O interior do Algarve, tal como o resto do país, está cheio de casas em ruínas. Felizmente, e graças a muitos dos turistas que se apaixonaram pelo Algarve puro, algumas delas têm vindo a ser recuperadas mas, a maioria é demolida para dar lugar a novas casas, bem mais confortáveis. Infelizmente, perde-se muito da identidade desta bela região com todo este processo. As últimas fotos são de mais uma ruína que encontrei, com um daqueles pormenores que não se suspeitaria existir no seu interior.
A simplicidade, por um lado, e a dificuldade de outros tempos, por outro, estão bem presentes quando nos deparamos com o que resta destas casas. Poucas eram as que possuíam cisternas ou poços, e numa região onde metade do ano é seca, a água assumia quase um estatuto divino e desperdiçá-la era quase pecado.

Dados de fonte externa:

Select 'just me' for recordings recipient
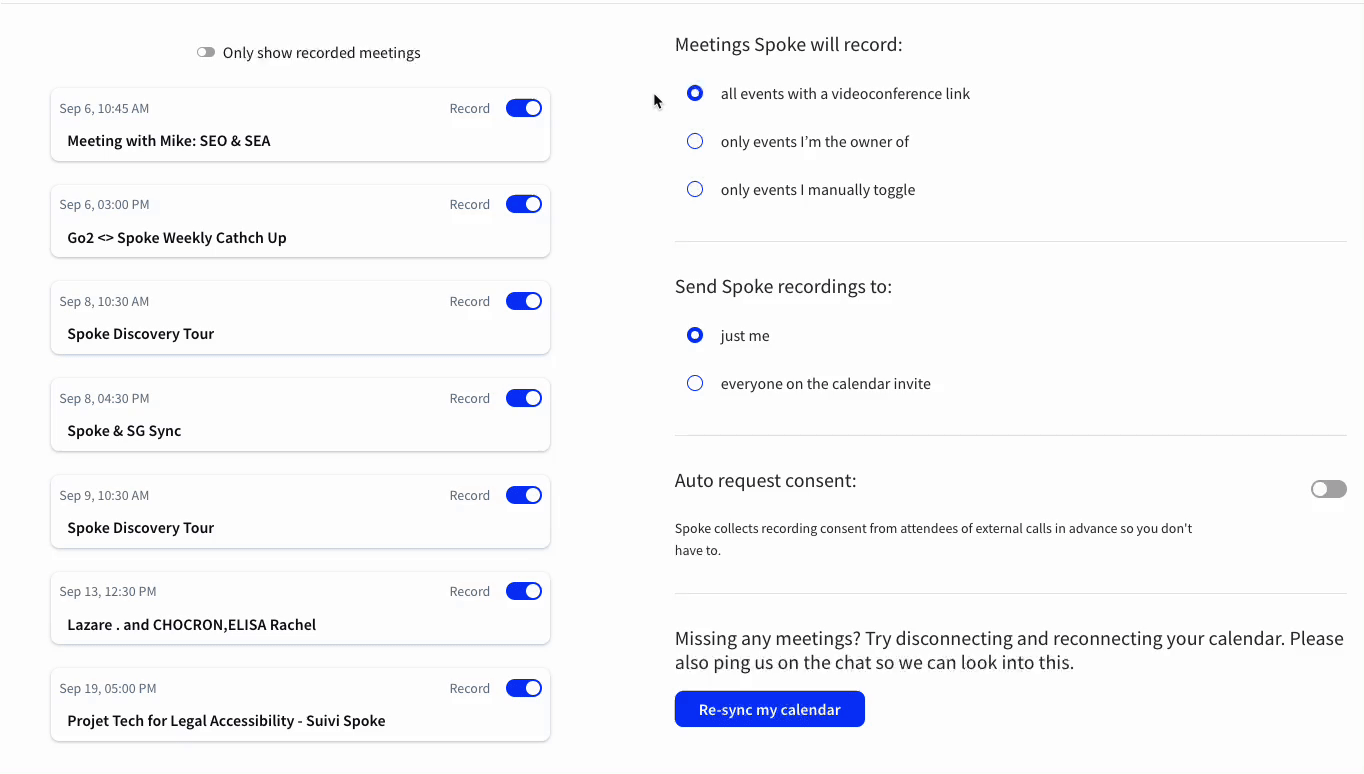This screenshot has height=774, width=1364. tap(695, 335)
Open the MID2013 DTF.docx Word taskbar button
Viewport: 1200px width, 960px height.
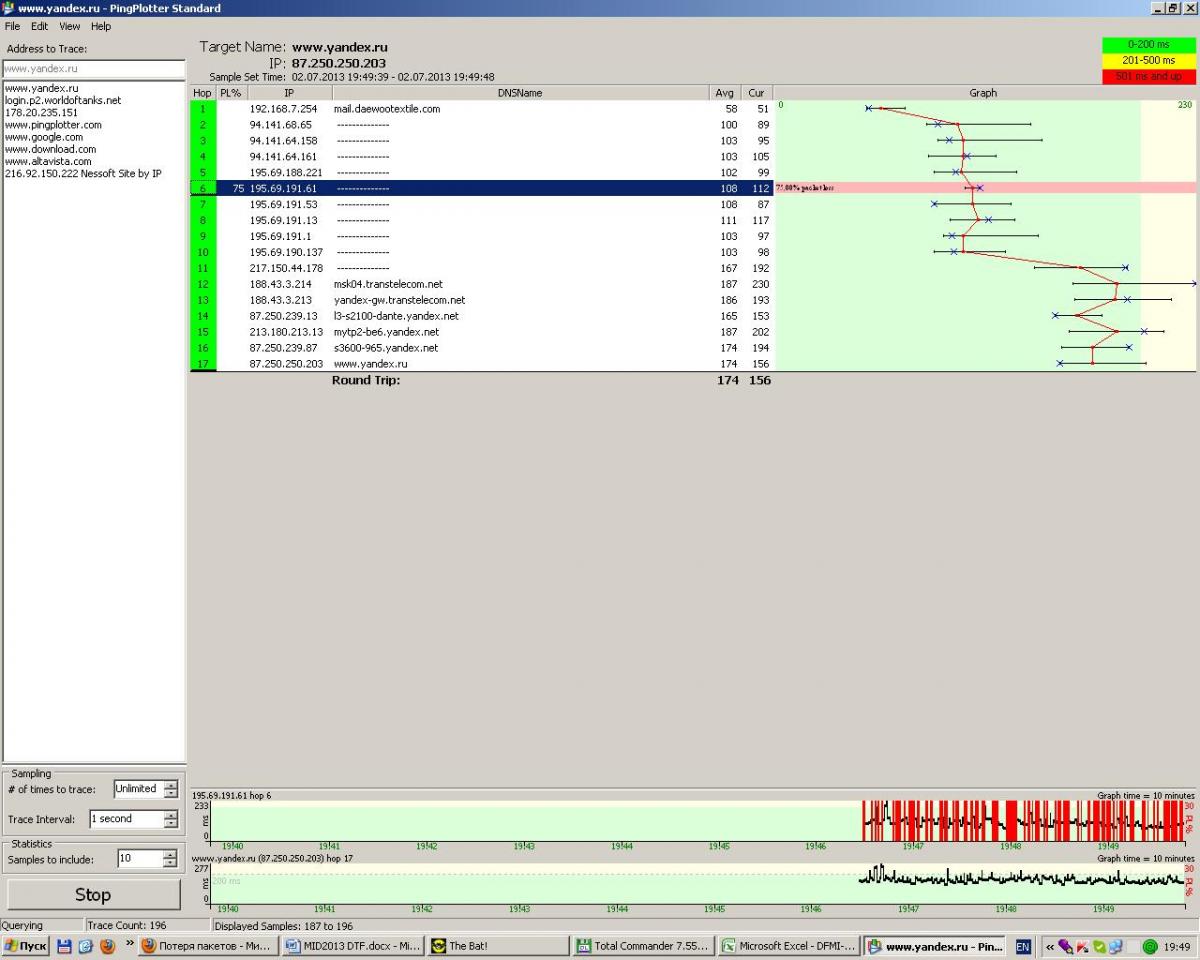point(352,946)
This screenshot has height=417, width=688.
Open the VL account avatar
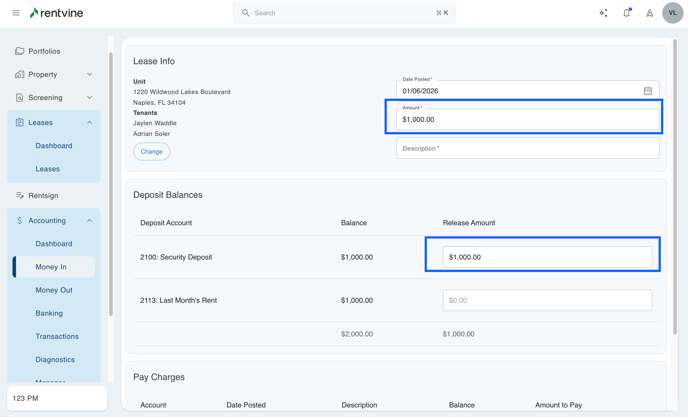[x=672, y=13]
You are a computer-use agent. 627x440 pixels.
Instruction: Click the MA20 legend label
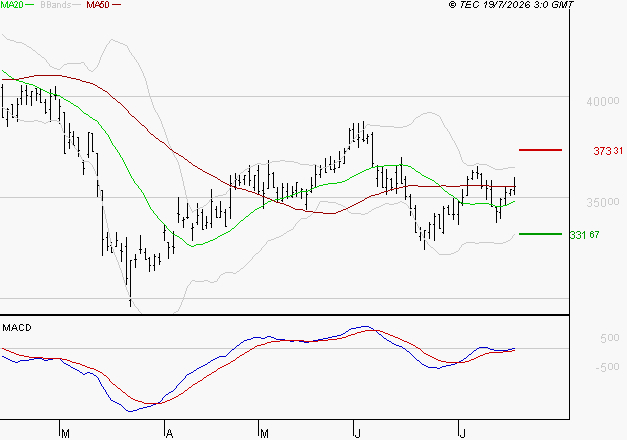click(12, 5)
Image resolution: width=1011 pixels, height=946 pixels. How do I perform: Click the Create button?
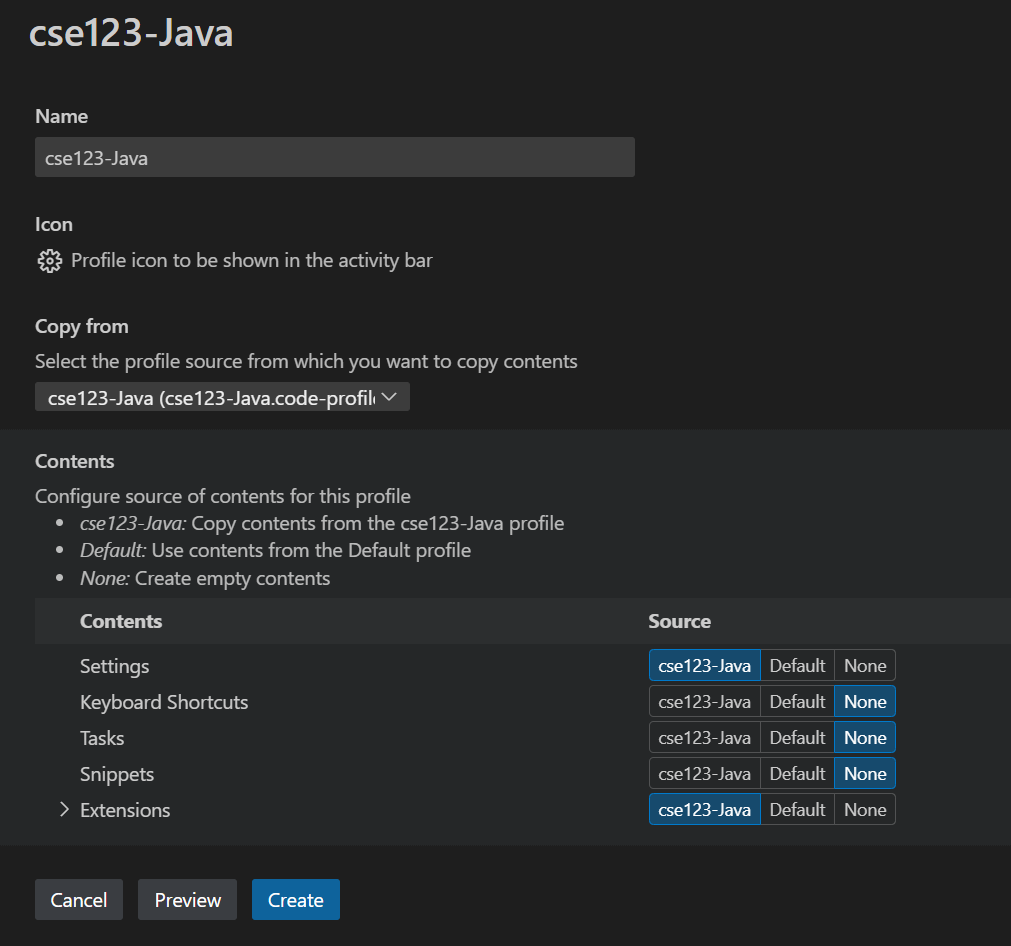coord(295,899)
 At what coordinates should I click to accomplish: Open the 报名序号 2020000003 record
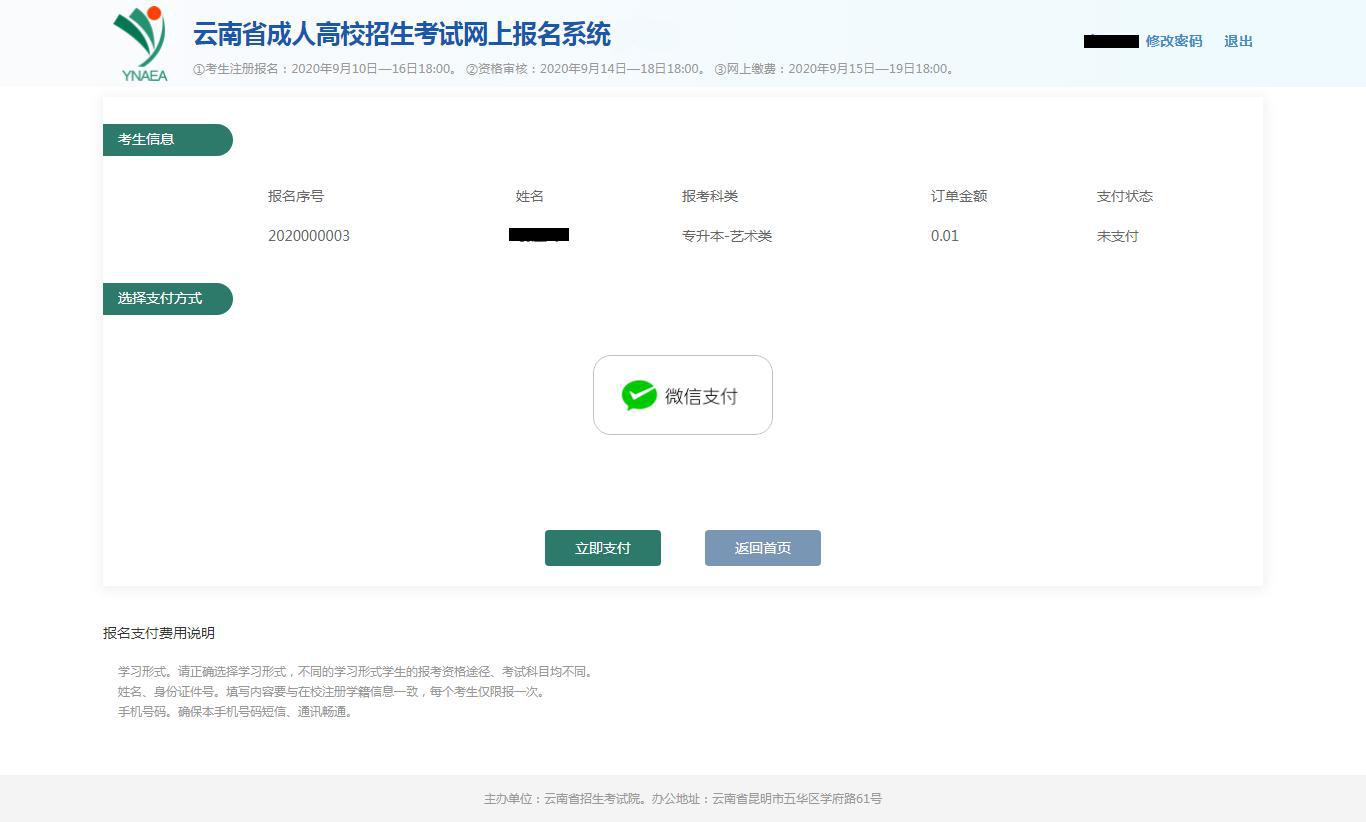[309, 236]
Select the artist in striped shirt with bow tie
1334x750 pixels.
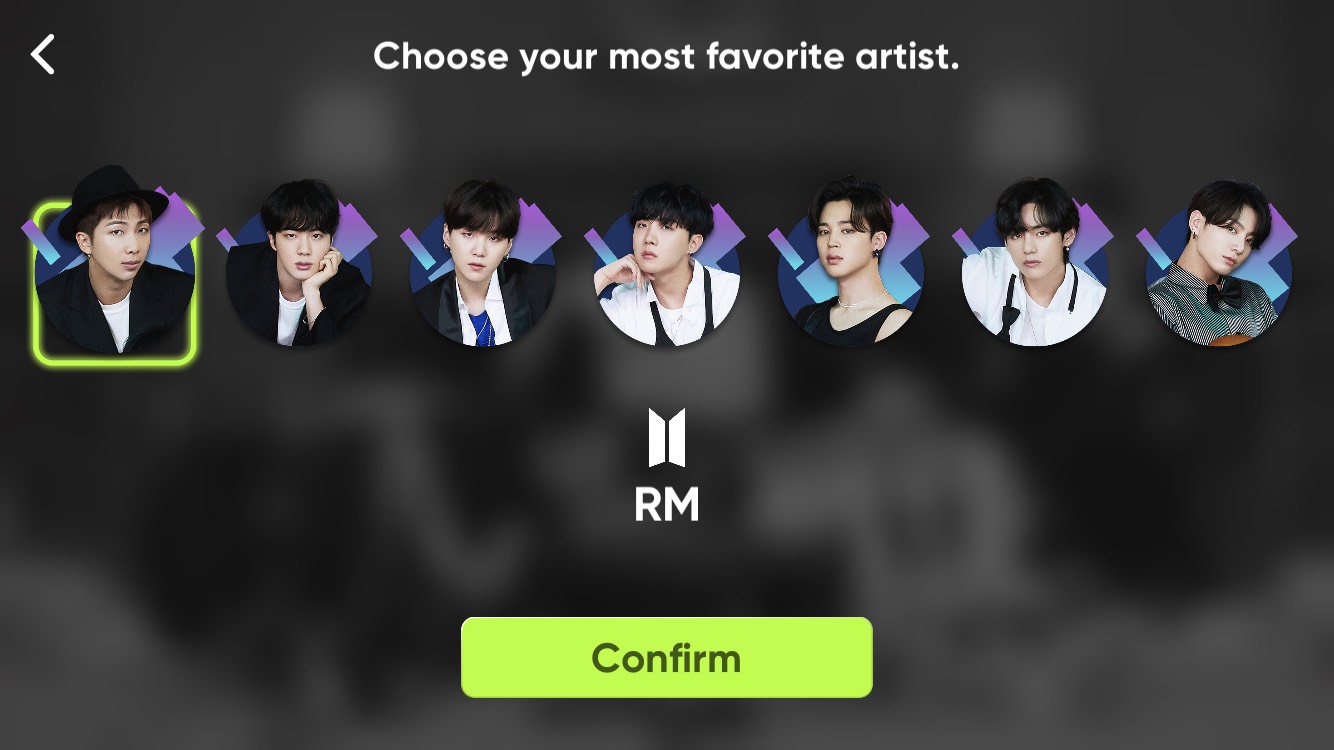[x=1219, y=265]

Mesmo com estas condições tão duras, havia sempre espaço para um pequeno "alegrete" (canteiro de flores) onde eram plantadas flores mais exóticas, como o caso das açucenas (Lilium candidum) e que ainda hoje continuam a florir junto às ruínas. As açucenas dos fotos são da Catita e vieram de uma dessas ruínas.
Os bolbos desta planta começam a despontar com as primeiras chuvas no início do outono e a sua floração anunciava o início de uma longa e difícil época seca no Algarve.